= RECORD SET =
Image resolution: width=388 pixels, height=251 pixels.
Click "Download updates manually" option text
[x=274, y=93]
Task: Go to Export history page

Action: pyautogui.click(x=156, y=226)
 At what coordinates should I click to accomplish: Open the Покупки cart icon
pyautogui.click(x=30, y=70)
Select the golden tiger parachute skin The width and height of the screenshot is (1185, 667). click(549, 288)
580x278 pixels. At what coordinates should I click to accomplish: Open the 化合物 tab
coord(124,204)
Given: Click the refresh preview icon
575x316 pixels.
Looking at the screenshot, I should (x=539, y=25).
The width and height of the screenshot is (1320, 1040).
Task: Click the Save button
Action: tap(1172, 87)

---

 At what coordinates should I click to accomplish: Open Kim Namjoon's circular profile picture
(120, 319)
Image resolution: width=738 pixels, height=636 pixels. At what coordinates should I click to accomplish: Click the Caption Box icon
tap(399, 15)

= WORK ORDER =
What you give back should be exactly the lines of the data above from the line with "Покупки cart icon" through the line with "Given: Click the refresh preview icon", both of those included, and nothing more.

= EXERCISE RESPONSE =
 At what coordinates should I click to accomplish: Open the Покупки cart icon
pyautogui.click(x=30, y=70)
Select the golden tiger parachute skin The width and height of the screenshot is (1185, 667). click(549, 288)
580x278 pixels. At what coordinates should I click to accomplish: Open the 化合物 tab
coord(124,204)
Given: Click the refresh preview icon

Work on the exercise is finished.